Director de Estudios de Fundación P!ensa

“Cuestión de principios”

La propuesta de nueva Constitución emplea el término “principio” o “principios” en 75 ocasiones, estableciendo una enumeración exhaustiva de éstos. Por nombrar sólo un par de ejemplos, en materia de educación señala (artículo 35) que ésta se regirá por los principios de cooperación, no discriminación, inclusión, justicia, participación, solidaridad, interculturalidad y pluralismo; similarmente, establece que el derecho a la seguridad social (artículo 45) deberá estar fundado en los principios de universalidad, solidaridad, integralidad, unidad, igualdad, suficiencia, participación, sostenibilidad y oportunidad.

Son varias las voces que denuncian desprolijidad del texto debido a la exigencia de configuración de principios -muchos de ellos con contornos difusos-, dificultando el consenso interpretativo.

Un ejemplo de este fenómeno lo pude ver hace unos días en un programa de debate, donde dos grupos de invitados debían convencer a 100 indecisos sobre alguna de las opciones del plebiscito. En un tema tan fundamental como el de las pensiones, y ante la pregunta de uno de los periodistas, los defensores del “apruebo” fueron incapaces de ponerse de acuerdo respecto de si las AFP seguirán existiendo en caso de aprobarse la propuesta constitucional. ¿El problema? El alcance del principio de “solidaridad”. La escena se tornó dantesca cuando el animador le preguntó a una persona del público si le había quedado claro el punto y éste le respondiera que ahora tenía más dudas que respuestas.

Si bien a ojos del espectador esta escena televisiva puede parecerle entretenida, el asunto será bastante menos chistoso cuando sean sus derechos los que estén en juego y un juez deba resolver su caso; no en virtud de reglas claras, sino en base a un puñado de principios engorrosos.

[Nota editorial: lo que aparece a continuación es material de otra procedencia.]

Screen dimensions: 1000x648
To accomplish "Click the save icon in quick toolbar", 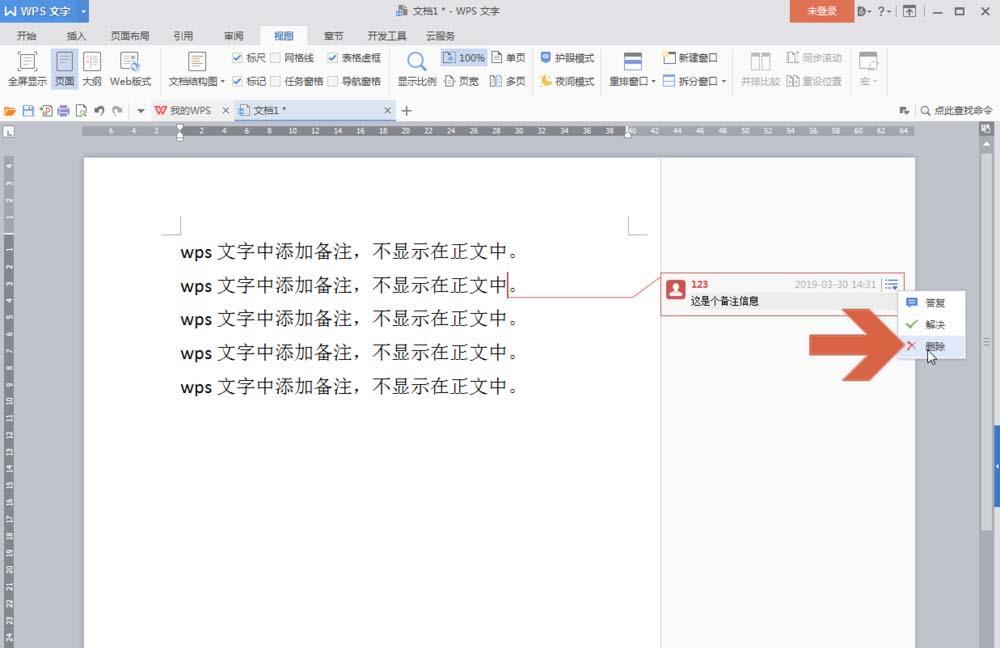I will (x=28, y=110).
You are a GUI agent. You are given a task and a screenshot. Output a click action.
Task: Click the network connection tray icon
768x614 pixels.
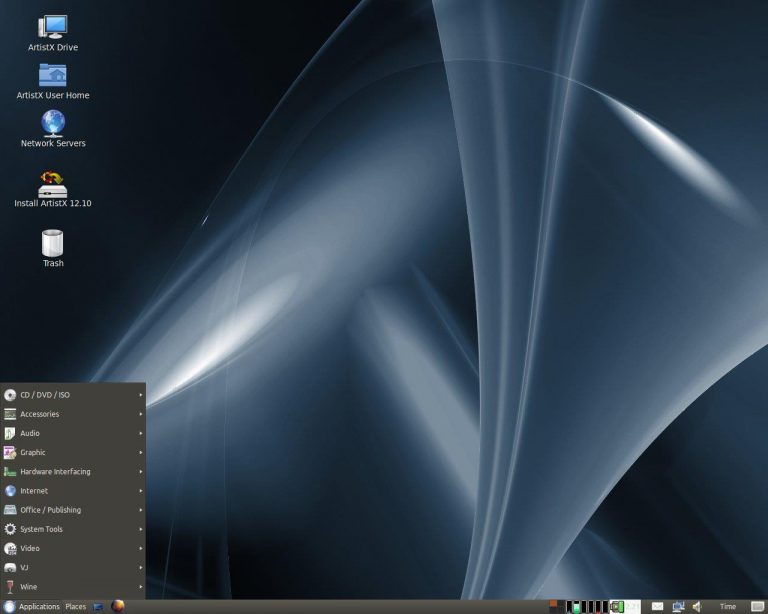678,606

Y es que ese es el punto: el texto permite a los jueces sacar conejos del sombrero para dotar de contenido. Activismo judicial puro y duro. Todo bajo la atenta mirada de un Consejo de la Justicia politizado, que repartirá zanahorias o garrotazos a esos jueces dependiendo de si las sentencias satisfacen o no su visión ideológica.

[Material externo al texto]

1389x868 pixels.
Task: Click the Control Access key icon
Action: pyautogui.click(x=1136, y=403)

Todos los días somos testigos de innumerables debates entre destacados juristas que defienden una interpretación totalmente opuesta sobre un mismo asunto, lo que denota que el problema parece no ser el intérprete, sino que el texto mismo. Y yo me pregunto: ¿No será mejor darnos la oportunidad de redactar una nueva propuesta que deje menor espacio para imaginación?